Hoboken and the Beginnings of Baseball
By Nicholas Acocella

Part 2 - Alexander Cartwright and the Knickerbocker Club

Born in 1820, Alexander Cartwright had been playing a different version, the New York Game, recreationally since 1842, first at Madison Square, then at 34th Street and Fourth (Madison) Avenue. A clerk at the Union Bank and a volunteer fireman, the young Cartwright helped form the Knickerbocker Base Ball Club of New York. Organized on September 23, 1845, this social and athletic club resembled a college fraternity or a county club more than a modern sports franchise. Its members were middle-class young men, whose circumstances allowed them to get away at 3:00 for regular Monday and Thursday games, and provided them with sufficient income to pay an initiation fee of $2 and annual dues of $5. They were lawyers, doctors, merchants, brokers, bank and insurance clerks -- in effect, the yuppies of the day.

The newly-organized Knickerbockers rented -- for $75 for the year -- a playing field and dressing rooms at Elysian Fields in Hoboken. Their Manhattan field was getting too congested for team sports, and Hoboken, only a short ride away on the Stevens-Barclay Street Ferry, and already a playground for New Yorkers, was a natural choice for the fledgling group. The fare was just 13 cents, round-trip. Elysian Fields, conveniently located on Hoboken's northern riverfront and a popular spot for trysting and other recreational pursuits, had often been used for pre-Cartwright versions of Base Ball. It didn't hurt either that the field was within walking distance of established eateries, such as McCarty's Hotel and, later, the Odd Fellows Hall, where the players repaired for postgame banquets that were at least as important to the participants as the ball games themselves.

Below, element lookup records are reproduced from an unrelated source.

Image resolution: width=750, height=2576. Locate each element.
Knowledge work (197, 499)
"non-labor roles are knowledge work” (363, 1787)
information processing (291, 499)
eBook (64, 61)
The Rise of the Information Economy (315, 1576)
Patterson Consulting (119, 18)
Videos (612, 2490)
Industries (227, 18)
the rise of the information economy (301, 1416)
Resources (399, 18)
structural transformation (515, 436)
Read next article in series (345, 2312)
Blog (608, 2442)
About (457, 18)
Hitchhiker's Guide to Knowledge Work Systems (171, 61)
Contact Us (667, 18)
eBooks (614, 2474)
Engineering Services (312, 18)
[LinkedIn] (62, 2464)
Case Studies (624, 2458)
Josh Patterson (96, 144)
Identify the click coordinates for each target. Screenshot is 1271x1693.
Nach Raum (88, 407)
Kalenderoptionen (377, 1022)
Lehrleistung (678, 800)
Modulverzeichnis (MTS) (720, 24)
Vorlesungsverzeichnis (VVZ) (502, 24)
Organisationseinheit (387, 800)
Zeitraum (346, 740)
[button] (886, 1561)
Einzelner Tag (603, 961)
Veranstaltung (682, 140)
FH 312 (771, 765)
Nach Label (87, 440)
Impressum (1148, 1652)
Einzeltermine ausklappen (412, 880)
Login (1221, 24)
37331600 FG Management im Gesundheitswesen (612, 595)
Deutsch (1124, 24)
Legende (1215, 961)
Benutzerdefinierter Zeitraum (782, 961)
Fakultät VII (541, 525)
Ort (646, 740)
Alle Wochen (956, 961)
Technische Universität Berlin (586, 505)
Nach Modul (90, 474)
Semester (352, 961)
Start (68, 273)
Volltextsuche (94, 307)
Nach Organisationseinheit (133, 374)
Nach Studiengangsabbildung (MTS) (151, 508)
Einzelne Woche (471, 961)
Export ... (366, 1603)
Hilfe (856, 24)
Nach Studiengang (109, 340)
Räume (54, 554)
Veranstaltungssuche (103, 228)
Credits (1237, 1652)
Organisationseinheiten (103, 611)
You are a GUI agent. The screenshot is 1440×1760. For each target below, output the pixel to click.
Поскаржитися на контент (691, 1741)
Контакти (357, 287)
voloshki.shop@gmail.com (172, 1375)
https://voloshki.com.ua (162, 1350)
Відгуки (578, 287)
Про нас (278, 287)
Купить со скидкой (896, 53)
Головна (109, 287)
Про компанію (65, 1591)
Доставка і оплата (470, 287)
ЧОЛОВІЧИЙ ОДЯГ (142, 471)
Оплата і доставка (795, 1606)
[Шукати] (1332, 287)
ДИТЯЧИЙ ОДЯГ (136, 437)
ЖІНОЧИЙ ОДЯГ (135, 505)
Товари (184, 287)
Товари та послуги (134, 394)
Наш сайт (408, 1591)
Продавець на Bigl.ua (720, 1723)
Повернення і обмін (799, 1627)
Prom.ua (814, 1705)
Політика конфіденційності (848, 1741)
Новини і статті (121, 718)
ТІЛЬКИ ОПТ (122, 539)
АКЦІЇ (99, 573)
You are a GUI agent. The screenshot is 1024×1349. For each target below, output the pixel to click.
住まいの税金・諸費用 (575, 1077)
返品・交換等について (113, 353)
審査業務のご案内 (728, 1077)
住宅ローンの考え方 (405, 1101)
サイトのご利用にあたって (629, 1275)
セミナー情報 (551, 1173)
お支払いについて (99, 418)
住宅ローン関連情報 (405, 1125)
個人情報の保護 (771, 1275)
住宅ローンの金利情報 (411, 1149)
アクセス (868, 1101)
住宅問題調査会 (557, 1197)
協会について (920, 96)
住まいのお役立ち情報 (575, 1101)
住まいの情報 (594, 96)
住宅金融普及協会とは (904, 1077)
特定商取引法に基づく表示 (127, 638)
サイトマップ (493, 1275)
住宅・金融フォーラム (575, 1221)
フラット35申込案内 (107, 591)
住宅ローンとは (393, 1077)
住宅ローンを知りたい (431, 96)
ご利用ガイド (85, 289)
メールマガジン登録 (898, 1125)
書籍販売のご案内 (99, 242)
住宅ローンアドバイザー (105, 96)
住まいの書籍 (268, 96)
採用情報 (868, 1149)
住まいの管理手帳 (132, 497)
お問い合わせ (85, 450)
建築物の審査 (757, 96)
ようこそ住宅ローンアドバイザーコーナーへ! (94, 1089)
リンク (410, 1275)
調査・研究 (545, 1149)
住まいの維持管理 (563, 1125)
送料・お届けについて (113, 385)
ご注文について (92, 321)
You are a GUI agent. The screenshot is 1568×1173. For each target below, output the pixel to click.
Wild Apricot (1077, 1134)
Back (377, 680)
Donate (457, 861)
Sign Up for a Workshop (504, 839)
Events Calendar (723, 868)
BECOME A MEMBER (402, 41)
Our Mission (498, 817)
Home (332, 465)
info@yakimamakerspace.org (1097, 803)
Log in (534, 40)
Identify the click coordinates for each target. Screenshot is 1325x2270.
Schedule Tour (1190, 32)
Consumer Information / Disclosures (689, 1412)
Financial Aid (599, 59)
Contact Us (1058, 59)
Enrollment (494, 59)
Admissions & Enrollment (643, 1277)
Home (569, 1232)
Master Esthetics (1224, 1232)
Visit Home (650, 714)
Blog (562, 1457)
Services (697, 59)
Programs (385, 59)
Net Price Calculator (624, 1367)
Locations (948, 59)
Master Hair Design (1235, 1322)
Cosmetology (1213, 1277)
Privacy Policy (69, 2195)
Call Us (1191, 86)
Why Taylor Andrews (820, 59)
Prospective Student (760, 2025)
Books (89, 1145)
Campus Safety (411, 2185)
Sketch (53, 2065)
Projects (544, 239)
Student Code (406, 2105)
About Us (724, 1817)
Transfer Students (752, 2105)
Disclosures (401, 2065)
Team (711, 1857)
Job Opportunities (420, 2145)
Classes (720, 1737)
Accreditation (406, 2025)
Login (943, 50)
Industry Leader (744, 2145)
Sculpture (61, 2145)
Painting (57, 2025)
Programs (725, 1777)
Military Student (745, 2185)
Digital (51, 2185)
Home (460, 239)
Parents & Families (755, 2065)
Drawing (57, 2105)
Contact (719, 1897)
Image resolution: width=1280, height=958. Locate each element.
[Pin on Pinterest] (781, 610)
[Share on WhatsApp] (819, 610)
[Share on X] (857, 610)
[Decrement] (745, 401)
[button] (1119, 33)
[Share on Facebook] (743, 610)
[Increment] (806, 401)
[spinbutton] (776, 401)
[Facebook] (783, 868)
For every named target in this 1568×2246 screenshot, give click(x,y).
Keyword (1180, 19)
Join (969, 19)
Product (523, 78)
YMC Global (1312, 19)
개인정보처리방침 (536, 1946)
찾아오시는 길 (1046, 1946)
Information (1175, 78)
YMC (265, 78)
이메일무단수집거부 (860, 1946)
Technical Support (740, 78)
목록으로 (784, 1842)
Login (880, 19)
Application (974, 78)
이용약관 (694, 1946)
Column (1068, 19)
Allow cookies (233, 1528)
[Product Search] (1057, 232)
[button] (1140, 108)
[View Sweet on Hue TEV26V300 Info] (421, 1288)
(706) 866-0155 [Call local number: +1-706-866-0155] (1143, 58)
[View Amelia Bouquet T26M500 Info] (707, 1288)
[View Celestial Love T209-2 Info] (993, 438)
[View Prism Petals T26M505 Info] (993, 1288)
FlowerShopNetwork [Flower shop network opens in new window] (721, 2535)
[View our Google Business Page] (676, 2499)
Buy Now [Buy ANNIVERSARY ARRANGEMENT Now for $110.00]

Soon after the formation of the Knickerbockers, Cartwright set down the first baseball rule book. The Knickerbockers used most of the 20 new regulations in four intramural games. The first took place on October 6, 1845, and 11-8 game with seven men on a side. (An earlier game had gone unrecorded.) The next season, on June 19, 1846, the Knickerbockers were the hosts in what just about everyone recognizes as the first organized baseball game. In that contest, the New York Base Ball Club defeated the Knickerbockers 23-1, in four innings. A nice footnote is that Cartwright, who served as umpire, fined James Whyte Davis of the New York Club six cents for swearing during the game.

The New York Club, however loosely organized, had existed as early as 1843. On October 21, 1845, its team, playing a form of Base Ball, defeated by a score of 24-4, a Brooklyn squad that included a number of prominent cricket players. Played at Elysian Fields, this contest included three players (including the profane Davis) who would appear again on Elysian Fields eight months later to best the Knickerbockers. The results of the 1845 game were reported in the New York Morning News the following day and included a box score, similar to a cricket tally -- the first for a Base Ball game score to appear in a newspaper. Three days later, the New York Club won a return match, played in Brooklyn, by a 37-19 score.

From this distance, it is impossible to discern the difference between the 1845 games and the one played in 1846. (Even the box score was indistinguishable from the one kept for the 1846 game.)